• EXERCISE DETAILS
Count how many lines of the data contain the word "Oostduinkerke", and reply with only that number.

• MATERIAL
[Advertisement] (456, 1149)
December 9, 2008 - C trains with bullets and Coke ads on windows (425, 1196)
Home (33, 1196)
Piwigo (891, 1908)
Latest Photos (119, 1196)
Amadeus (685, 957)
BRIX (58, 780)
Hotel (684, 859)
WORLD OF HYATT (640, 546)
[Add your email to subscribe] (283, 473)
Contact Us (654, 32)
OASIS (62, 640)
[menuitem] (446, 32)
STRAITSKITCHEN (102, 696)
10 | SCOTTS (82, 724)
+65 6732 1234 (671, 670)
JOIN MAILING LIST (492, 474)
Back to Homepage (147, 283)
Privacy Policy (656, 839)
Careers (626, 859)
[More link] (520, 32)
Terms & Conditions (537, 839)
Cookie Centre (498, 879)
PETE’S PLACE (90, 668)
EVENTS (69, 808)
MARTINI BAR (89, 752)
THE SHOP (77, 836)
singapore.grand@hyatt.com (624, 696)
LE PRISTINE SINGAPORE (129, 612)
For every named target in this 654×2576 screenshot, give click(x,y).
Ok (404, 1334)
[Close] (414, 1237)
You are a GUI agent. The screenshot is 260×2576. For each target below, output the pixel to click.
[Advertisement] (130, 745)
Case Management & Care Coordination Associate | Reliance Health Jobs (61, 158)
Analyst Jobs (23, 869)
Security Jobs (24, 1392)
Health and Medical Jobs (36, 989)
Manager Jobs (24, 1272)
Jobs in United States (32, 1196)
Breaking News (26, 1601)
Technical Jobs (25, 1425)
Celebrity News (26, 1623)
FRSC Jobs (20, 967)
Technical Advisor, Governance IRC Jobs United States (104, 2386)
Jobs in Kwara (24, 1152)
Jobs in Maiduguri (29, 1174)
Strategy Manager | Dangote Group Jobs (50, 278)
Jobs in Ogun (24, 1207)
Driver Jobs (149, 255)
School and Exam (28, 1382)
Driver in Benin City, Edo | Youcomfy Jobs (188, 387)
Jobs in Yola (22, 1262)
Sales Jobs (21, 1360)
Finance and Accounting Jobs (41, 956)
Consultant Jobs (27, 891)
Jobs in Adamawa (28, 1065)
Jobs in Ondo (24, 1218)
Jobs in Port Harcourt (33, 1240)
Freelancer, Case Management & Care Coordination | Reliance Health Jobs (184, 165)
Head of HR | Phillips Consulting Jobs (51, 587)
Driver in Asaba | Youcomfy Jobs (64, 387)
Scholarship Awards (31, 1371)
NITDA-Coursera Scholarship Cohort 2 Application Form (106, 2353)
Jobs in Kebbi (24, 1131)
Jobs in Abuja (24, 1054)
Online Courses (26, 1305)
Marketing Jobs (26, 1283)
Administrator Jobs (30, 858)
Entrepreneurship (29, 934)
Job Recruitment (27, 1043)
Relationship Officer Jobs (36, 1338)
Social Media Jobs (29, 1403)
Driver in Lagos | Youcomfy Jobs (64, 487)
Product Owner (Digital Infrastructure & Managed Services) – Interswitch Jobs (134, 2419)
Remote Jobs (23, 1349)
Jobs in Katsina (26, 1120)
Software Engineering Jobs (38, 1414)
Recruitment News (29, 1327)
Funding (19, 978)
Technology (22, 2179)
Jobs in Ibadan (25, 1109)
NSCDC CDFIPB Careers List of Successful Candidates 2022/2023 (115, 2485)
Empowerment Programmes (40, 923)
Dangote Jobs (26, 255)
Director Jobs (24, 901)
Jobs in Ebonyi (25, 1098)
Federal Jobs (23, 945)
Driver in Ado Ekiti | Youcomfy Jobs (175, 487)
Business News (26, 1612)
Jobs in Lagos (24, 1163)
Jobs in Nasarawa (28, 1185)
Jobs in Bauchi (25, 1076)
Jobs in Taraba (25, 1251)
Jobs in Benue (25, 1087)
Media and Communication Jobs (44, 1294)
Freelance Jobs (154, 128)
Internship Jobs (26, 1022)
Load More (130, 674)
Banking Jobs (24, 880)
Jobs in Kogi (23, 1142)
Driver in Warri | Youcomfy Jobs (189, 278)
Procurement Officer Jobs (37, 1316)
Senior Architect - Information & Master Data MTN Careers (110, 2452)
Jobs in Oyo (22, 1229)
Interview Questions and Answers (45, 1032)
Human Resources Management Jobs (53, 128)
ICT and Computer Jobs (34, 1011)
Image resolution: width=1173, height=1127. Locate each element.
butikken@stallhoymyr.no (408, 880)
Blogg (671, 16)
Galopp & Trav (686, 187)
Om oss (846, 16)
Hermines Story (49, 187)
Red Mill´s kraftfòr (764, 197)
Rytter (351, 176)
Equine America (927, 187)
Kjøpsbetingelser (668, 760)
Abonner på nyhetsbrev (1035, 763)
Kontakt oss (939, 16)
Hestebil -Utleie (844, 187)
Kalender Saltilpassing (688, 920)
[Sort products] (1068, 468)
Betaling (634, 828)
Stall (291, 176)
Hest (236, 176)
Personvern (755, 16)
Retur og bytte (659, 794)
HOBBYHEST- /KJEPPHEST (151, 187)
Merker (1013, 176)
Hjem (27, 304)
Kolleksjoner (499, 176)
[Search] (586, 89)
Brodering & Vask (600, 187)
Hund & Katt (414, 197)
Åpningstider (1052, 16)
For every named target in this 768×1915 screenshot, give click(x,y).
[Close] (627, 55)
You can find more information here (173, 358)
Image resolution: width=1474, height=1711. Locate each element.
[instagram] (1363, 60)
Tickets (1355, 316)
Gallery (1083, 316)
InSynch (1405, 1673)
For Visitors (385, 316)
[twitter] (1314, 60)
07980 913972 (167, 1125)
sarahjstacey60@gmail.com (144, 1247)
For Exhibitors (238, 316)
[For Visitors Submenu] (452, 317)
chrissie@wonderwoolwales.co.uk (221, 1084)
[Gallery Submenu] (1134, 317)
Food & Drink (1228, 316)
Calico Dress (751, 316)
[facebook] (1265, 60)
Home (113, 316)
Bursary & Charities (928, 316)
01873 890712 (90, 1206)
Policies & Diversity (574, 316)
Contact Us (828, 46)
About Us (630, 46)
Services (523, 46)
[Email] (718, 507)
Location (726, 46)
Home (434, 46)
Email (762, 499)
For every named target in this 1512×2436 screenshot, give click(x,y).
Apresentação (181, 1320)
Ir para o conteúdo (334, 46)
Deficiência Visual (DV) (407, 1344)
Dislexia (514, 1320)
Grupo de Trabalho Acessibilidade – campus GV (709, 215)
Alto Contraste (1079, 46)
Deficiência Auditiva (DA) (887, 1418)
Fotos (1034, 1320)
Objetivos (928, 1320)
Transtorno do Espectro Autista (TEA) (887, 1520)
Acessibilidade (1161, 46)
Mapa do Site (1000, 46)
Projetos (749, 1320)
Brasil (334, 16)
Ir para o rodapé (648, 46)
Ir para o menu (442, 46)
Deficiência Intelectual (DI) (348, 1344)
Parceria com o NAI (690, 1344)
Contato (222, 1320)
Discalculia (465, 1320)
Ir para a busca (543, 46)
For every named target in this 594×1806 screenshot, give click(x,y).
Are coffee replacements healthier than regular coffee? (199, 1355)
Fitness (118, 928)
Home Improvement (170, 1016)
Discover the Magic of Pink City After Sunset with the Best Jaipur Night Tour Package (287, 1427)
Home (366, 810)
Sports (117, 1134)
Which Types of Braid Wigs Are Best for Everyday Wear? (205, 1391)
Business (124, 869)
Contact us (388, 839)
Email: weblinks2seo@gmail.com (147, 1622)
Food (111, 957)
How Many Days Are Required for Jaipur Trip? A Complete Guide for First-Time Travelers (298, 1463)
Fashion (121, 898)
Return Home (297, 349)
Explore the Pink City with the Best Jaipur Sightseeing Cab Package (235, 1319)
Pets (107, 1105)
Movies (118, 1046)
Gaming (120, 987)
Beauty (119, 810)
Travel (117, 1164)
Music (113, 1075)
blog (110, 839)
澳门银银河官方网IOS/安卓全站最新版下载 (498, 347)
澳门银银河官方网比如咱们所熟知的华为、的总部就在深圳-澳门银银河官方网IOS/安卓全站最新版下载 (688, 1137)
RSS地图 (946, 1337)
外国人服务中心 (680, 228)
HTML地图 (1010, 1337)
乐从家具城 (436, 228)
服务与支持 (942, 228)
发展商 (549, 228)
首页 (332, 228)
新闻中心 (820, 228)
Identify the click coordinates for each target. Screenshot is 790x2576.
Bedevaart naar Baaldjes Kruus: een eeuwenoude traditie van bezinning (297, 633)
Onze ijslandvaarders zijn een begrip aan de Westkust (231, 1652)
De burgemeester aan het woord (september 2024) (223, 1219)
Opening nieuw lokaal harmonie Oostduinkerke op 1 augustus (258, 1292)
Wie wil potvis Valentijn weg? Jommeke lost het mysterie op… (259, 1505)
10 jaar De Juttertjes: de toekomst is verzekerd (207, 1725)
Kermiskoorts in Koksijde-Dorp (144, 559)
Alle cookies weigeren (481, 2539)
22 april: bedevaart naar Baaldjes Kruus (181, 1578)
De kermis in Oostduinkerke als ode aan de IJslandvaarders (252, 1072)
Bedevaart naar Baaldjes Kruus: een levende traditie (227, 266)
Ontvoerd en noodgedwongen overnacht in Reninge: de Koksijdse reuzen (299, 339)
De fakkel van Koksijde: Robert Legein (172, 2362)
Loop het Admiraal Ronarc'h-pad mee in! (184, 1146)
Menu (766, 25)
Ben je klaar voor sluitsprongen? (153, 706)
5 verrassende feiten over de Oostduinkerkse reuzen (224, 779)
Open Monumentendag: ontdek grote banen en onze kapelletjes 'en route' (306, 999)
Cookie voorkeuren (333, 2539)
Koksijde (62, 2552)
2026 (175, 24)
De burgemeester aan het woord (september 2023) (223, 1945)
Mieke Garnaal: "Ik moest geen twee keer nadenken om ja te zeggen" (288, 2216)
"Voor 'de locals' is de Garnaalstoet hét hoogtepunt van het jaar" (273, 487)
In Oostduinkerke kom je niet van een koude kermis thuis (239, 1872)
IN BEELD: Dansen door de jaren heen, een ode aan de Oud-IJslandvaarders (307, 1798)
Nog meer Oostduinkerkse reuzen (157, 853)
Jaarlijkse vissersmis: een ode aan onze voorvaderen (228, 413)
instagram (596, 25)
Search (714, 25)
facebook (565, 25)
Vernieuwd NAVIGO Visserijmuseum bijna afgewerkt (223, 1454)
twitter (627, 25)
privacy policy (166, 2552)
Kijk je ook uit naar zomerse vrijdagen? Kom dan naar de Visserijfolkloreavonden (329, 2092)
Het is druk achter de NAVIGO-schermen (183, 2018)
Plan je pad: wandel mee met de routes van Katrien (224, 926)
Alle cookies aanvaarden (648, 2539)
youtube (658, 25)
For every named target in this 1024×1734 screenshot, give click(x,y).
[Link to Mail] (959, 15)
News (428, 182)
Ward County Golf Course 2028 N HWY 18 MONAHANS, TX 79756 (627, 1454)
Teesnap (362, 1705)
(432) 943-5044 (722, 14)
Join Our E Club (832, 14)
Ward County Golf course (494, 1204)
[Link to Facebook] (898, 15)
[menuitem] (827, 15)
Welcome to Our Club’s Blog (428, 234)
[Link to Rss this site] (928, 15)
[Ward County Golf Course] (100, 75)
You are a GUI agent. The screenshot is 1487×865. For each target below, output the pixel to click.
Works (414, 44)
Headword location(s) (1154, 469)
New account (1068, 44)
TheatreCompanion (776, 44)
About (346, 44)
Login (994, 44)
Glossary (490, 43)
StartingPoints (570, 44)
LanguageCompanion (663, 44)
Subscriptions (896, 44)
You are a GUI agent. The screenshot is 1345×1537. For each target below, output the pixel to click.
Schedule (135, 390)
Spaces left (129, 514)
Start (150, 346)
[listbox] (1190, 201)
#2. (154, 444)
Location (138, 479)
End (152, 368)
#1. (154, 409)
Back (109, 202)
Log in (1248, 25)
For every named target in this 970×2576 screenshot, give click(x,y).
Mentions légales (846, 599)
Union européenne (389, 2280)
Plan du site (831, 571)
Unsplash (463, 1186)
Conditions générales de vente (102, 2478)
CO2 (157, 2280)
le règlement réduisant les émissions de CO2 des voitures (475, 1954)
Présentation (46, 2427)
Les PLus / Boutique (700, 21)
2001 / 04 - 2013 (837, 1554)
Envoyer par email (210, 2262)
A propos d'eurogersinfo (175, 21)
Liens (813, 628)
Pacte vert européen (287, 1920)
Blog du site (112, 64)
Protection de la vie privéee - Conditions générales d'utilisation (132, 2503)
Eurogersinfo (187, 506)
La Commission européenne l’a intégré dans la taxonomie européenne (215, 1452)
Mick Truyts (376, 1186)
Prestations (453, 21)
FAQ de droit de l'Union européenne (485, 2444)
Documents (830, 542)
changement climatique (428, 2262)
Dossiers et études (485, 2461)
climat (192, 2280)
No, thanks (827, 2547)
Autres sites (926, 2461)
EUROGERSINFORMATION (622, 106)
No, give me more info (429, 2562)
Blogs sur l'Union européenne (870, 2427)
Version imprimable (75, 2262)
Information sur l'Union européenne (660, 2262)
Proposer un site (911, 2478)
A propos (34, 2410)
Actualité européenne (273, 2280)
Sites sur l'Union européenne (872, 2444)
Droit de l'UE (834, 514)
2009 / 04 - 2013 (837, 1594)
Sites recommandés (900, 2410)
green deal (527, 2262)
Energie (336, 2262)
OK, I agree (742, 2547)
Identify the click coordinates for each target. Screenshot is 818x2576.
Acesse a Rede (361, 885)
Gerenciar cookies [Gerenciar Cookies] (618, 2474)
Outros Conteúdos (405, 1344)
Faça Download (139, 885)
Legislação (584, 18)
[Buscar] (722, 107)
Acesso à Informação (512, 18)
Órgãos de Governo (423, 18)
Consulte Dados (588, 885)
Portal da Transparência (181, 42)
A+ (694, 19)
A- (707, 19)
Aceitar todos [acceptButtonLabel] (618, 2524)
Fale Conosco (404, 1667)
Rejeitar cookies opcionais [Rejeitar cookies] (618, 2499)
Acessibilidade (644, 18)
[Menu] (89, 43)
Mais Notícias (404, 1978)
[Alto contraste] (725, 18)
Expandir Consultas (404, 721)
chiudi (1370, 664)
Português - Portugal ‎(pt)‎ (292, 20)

• RESPONSE FOR THIS EXERCISE
3